**What you have to do:** In the data that follows, every line containing the word "computer" should be returned.

[Items from a data source]
★ ★ ★ ★

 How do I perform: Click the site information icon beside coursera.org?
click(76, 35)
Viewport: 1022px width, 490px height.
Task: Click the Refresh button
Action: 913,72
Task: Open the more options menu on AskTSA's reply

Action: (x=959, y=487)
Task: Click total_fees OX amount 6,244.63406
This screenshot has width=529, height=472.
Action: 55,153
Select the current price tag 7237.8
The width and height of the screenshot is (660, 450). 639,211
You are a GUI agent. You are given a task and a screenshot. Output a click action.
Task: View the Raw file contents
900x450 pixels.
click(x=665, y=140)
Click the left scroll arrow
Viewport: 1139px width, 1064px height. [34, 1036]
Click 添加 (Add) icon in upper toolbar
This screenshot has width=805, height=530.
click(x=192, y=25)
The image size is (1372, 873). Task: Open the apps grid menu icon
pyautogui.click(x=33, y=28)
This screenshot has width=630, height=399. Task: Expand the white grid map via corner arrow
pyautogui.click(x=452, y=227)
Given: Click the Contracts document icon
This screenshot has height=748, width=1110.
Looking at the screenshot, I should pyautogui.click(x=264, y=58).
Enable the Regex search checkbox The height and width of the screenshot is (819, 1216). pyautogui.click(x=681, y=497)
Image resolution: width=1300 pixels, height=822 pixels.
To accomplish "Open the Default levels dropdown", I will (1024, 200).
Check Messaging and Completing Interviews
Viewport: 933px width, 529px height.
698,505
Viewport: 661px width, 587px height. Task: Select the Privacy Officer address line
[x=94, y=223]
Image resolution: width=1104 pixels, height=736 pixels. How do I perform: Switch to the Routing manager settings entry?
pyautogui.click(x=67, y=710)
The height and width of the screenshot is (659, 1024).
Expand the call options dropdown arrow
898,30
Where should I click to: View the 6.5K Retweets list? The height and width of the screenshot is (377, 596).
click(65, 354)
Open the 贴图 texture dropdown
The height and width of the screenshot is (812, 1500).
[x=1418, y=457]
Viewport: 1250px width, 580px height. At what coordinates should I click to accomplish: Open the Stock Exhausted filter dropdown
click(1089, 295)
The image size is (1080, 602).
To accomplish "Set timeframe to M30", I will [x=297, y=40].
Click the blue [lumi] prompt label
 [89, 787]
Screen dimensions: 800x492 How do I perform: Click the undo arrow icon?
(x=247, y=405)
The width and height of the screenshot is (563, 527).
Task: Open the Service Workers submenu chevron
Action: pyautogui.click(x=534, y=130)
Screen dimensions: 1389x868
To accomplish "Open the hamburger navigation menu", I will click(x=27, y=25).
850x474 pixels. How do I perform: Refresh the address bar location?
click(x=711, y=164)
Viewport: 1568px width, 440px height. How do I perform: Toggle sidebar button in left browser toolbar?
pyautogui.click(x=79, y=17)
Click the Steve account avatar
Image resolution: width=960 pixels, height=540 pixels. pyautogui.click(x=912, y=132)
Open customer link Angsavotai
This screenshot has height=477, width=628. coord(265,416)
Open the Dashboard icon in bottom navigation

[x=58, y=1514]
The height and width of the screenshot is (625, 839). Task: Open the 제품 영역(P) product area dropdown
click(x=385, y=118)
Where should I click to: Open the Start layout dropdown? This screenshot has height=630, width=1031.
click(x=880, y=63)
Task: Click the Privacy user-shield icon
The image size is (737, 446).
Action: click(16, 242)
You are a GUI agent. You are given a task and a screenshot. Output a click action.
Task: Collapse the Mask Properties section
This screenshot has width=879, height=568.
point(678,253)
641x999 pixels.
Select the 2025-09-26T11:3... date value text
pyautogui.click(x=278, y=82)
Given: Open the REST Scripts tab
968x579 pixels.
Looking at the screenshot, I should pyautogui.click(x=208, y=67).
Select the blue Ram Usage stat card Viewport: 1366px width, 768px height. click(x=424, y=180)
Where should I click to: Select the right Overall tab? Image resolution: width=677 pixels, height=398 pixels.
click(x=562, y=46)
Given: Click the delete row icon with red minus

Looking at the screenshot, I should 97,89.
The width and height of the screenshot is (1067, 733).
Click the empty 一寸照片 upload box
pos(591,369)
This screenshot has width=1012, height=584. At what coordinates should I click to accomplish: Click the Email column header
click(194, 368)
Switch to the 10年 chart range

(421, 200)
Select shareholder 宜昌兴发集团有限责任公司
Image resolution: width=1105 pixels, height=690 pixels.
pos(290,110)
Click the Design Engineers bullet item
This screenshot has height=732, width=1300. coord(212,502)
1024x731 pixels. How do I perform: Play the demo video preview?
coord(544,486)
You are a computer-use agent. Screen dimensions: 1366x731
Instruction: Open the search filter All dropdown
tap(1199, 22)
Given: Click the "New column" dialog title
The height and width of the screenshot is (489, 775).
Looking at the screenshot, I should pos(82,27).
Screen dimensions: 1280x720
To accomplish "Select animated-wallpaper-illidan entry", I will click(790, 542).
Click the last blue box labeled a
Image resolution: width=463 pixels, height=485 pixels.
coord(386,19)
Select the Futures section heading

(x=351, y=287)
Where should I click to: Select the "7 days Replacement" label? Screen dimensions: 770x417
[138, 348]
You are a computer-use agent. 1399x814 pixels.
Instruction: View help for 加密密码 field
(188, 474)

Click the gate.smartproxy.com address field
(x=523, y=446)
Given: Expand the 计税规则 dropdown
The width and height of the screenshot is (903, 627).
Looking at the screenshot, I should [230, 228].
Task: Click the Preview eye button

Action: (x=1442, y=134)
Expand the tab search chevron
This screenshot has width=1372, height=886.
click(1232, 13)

★ ★ ★ ★

**Written response:**
You are a computer-use agent. Screen dimensions: 1366x731
You are a computer-use agent. 1399x814 pixels.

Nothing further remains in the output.